Era la fine di una saga, ma chi avrebbe potuto prevederlo? Il Genoa si fermò a quota nove, non avrebbe più vinto uno scudetto, il Savoia raggiunse il massimo conquistando per due volte la serie B: la prima nel dopoguerra (1946), la seconda proprio un attimo prima che finisse il secondo millennio. Due momenti di gloria divisi da cinquantatré anni, ma appartenenti a ere geologiche diversissime. In mezzo un calcio che oggi appare lontanissimo, la serie C che aveva lo stesso fascino della Coppacampioni, i duelli con i dirimpettai della Turris procuravano brividi indimenticabili, la trasferta in casa della Juve Stabila era un appuntamento irrinunciabile. Il ricordo oggi rende le rovesciate di Villa (un centravanti cresciuto nella Juve) belle come quella di Ronaldo. E non si giocava certo sull’erba. Le parate di Boesso, campionato di serie D vinto in pieni anni Sessanta, sono raccontate dai reduci come prodezze ineguagliabili oggi da Donnarumma.
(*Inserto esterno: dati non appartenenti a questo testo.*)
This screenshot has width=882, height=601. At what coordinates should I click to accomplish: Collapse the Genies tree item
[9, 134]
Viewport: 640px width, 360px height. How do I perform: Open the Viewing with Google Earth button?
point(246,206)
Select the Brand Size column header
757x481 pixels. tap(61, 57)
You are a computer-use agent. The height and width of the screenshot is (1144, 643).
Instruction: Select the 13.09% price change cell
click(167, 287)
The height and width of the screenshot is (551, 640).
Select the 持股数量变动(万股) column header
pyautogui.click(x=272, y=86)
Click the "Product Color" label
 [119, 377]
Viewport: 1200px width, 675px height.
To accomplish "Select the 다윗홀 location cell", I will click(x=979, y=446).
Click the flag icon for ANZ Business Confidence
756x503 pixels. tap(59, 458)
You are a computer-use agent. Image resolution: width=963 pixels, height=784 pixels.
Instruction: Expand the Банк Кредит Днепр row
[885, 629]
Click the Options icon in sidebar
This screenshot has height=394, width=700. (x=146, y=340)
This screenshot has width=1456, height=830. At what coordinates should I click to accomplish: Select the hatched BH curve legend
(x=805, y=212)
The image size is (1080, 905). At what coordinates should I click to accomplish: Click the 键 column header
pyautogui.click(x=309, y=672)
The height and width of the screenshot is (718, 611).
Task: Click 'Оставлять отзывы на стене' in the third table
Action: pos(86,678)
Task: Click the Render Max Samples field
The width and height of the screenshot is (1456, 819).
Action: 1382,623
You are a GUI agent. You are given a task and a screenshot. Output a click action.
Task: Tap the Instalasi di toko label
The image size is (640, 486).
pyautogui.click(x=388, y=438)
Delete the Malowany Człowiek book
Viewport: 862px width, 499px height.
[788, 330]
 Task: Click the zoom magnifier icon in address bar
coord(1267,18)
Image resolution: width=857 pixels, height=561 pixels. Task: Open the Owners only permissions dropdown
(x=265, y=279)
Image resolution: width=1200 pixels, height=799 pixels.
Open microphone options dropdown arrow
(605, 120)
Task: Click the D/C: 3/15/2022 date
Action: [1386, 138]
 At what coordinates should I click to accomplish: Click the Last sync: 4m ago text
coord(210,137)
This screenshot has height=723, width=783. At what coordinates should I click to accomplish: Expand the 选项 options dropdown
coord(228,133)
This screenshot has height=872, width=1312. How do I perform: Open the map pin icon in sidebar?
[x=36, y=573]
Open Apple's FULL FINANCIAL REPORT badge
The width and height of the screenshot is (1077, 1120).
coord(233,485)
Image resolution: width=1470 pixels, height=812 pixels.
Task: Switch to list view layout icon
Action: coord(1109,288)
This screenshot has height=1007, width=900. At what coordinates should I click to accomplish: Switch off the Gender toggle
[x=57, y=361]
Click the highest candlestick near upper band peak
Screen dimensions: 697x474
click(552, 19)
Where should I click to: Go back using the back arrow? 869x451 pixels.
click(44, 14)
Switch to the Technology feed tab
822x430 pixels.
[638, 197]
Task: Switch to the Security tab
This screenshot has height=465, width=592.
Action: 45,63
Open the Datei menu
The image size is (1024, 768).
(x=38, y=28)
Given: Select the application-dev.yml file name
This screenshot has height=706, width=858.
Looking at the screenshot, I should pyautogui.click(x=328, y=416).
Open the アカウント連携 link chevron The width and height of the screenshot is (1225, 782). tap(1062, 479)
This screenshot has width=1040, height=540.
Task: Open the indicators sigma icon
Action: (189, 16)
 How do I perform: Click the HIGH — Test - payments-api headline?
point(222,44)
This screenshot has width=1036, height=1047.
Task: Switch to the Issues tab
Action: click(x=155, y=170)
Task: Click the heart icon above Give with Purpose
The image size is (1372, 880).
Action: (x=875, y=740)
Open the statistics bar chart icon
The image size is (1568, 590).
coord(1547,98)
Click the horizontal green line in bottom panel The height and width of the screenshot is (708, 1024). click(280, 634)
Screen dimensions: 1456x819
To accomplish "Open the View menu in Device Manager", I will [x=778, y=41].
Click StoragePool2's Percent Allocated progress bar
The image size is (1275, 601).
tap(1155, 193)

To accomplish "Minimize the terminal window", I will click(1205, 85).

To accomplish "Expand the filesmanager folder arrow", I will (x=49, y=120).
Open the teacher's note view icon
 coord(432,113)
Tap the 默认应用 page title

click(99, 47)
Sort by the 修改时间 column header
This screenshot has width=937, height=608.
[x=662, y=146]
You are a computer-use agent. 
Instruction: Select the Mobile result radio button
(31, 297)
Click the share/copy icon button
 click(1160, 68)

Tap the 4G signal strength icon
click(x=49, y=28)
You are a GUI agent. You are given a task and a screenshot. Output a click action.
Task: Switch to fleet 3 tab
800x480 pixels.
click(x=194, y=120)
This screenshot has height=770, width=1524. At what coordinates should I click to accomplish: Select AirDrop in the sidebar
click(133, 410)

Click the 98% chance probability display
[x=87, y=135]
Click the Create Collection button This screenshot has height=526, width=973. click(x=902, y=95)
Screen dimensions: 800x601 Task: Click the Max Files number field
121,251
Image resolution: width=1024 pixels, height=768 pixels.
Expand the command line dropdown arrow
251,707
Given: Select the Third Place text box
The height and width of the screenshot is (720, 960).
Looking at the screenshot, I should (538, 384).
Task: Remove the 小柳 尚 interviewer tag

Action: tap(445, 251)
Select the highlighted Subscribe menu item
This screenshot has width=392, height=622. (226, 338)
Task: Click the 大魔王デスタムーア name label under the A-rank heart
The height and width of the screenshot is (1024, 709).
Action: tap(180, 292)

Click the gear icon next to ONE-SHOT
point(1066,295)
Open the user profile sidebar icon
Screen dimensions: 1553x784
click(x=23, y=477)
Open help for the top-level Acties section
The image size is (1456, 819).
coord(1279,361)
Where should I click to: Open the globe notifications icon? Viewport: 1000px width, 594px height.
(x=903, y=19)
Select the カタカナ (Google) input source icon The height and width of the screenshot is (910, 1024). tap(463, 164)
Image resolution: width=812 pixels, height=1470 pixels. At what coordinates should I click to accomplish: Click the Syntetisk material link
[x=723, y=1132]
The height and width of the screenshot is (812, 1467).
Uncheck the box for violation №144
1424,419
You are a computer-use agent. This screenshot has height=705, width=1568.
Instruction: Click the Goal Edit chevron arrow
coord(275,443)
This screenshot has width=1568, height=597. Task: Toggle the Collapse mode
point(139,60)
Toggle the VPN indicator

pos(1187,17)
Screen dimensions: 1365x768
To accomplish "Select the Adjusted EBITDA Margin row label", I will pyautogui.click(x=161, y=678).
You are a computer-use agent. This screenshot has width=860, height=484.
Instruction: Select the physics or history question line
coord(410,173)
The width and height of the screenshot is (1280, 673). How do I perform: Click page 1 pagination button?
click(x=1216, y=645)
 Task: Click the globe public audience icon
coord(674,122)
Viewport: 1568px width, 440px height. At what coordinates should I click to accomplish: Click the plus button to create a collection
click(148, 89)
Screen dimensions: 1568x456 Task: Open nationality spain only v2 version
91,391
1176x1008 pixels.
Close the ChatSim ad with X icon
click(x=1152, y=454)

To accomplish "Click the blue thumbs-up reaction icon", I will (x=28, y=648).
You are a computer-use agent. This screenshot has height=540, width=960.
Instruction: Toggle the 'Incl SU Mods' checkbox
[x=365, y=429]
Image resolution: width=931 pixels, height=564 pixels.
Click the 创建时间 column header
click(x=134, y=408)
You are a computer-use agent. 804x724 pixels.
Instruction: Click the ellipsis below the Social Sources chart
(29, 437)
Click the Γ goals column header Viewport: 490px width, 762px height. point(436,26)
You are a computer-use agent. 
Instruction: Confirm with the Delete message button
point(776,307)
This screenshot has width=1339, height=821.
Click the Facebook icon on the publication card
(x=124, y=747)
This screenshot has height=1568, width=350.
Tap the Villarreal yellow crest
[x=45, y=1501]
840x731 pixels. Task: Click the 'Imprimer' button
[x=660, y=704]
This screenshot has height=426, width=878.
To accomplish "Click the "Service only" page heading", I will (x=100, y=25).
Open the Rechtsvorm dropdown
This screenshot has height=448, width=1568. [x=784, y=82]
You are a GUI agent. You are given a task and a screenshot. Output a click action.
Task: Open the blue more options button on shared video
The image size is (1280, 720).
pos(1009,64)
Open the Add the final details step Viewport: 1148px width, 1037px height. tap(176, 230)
Vincere è sempre stato difficile, da qualche decennio lo è di più. In piena ricostruzione poteva anche bastare il talento autarchico di Ercole Castaldo, per tutti Ercolino, che avrebbe meritato ben più di una sola presenza in Nazionale B. Riferiamo il giudizio dei giornalisti che vissero quell’epoca: se Castaldo avesse giocato in una grande squadra, avrebbe vissuto un’altra carriera. Per lui il Savoia era una fede, non solo una squadra. Ed Ercolino fu una bandiera alla Totti, se mai possono avere un senso paragoni come questo. Fu meno utile avere in formazione un cannoniere come Ghirardello in quell’anno disgraziato della serie B di fine millennio. Tutto finì con un suo errore nel derby impossibile, la partita con il Napoli in disfacimento. Quella sfida non fu mai giocata al Giraud, ma ad Avellino. Ghirardello forse lì non avrebbe sbagliato. Ma non era più il tempo delle favole, quella promozione costò carissimo, avviò una serie di fallimenti che nella storia savoiarda non era mai stata registrata. Eppure, nonostante tutto, loro, i tifosi del Savoia, non hanno mai disertato. Le rifondazioni hanno prodotto gioie che hanno sempre esaltato. Certe notti, come quelle vissute per una Coppa Italia dilettanti, si conservano nella memoria come pepite del ricordo. L’importante è averle vissute. Così, a 110 anni dalla fondazione, pure la serie D profuma di gloria. Lunga vita al Savoia.